▶ _Written problem_
Arrange the records from the line containing "Cookie Policy (1212, 1652)" up to and including the line containing "Affiliate Disclosure (1098, 1652)" as a JSON list of strings, with one string per line and blank lines omitted.
— BEGIN Listing —
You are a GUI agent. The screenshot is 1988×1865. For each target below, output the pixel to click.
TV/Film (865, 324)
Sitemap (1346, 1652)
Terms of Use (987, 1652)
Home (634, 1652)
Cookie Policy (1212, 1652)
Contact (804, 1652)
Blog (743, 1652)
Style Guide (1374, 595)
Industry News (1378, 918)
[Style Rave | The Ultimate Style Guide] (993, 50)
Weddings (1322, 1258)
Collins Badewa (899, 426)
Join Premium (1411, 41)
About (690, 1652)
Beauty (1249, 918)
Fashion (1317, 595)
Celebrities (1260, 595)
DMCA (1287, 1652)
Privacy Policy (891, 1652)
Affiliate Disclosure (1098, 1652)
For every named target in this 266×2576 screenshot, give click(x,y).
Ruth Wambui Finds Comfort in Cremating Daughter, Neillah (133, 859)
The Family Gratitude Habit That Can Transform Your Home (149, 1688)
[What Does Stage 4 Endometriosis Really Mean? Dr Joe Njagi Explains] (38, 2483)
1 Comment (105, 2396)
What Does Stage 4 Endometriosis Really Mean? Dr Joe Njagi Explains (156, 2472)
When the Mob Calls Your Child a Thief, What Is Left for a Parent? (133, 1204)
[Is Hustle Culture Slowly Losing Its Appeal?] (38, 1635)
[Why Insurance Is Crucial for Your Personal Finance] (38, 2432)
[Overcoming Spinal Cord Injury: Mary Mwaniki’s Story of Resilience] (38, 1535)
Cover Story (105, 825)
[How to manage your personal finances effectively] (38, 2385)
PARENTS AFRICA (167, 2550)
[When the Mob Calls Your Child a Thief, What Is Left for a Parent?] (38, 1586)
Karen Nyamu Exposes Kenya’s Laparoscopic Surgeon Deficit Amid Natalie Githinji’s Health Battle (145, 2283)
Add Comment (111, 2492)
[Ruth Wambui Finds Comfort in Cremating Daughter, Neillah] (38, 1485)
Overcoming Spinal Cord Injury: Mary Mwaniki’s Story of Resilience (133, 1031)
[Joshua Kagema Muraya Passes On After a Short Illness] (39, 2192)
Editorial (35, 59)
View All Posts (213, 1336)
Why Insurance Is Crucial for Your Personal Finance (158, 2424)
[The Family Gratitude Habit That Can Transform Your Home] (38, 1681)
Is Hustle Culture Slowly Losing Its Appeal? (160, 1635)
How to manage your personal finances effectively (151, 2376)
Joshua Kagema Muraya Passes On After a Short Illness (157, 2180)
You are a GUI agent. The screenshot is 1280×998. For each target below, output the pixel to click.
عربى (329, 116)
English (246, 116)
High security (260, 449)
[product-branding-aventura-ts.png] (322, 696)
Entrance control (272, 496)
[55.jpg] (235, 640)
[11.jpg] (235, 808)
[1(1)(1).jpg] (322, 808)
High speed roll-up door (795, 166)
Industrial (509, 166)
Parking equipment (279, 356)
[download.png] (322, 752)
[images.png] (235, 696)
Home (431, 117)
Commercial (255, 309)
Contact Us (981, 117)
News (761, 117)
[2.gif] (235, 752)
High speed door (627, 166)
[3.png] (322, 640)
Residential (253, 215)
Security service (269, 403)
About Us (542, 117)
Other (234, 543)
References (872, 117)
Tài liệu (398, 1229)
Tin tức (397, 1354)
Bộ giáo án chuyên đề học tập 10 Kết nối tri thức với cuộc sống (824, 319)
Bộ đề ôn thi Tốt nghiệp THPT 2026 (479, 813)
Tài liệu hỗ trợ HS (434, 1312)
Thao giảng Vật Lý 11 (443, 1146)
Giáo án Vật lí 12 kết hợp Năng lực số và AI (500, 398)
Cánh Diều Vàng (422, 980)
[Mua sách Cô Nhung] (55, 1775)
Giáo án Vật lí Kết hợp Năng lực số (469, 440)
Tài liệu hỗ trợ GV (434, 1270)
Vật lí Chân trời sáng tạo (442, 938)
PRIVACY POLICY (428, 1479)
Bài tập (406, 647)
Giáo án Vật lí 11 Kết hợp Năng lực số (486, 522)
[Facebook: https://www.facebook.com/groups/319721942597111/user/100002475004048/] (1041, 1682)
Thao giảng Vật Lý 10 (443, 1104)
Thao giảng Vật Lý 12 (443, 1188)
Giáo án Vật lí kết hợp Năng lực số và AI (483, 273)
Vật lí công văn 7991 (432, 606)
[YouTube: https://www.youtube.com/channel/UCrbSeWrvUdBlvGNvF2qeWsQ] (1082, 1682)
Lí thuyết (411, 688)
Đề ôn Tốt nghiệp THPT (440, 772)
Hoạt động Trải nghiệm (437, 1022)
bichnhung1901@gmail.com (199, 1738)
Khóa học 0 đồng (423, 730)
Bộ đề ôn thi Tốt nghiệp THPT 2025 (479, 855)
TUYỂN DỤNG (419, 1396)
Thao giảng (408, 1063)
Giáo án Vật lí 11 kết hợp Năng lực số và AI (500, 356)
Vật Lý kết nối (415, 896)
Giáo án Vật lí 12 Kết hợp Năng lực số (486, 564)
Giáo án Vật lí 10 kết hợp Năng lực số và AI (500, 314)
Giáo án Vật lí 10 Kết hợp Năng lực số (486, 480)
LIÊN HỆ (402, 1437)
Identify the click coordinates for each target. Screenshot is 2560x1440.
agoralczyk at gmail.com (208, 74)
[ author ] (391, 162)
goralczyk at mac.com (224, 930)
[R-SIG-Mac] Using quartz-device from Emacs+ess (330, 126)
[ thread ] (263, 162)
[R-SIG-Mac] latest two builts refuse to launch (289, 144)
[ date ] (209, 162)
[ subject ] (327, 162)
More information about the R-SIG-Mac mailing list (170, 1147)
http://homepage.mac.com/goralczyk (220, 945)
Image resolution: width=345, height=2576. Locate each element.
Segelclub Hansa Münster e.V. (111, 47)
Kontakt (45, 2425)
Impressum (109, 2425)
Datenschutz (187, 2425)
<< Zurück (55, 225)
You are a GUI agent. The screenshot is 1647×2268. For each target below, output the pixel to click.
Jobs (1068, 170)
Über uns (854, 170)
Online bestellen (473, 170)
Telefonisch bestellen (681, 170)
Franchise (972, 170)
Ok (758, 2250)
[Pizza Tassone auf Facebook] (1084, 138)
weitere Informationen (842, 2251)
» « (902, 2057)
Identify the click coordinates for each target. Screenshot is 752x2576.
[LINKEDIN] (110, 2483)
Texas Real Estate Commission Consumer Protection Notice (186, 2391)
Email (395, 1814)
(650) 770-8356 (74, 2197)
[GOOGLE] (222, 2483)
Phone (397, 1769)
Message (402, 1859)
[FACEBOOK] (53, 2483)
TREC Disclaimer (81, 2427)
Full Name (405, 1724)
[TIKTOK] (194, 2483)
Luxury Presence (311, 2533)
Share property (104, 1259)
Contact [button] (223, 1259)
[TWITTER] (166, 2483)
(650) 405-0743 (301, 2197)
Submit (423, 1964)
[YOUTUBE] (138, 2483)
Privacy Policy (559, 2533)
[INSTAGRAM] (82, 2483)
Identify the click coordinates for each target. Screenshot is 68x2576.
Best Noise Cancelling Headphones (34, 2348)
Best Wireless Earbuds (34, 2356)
— END Listing —
▶ _Answer to this task_
[
  "Cookie Policy (1212, 1652)",
  "Contact (804, 1652)",
  "Blog (743, 1652)",
  "Style Guide (1374, 595)",
  "Industry News (1378, 918)",
  "[Style Rave | The Ultimate Style Guide] (993, 50)",
  "Weddings (1322, 1258)",
  "Collins Badewa (899, 426)",
  "Join Premium (1411, 41)",
  "About (690, 1652)",
  "Beauty (1249, 918)",
  "Fashion (1317, 595)",
  "Celebrities (1260, 595)",
  "DMCA (1287, 1652)",
  "Privacy Policy (891, 1652)",
  "Affiliate Disclosure (1098, 1652)"
]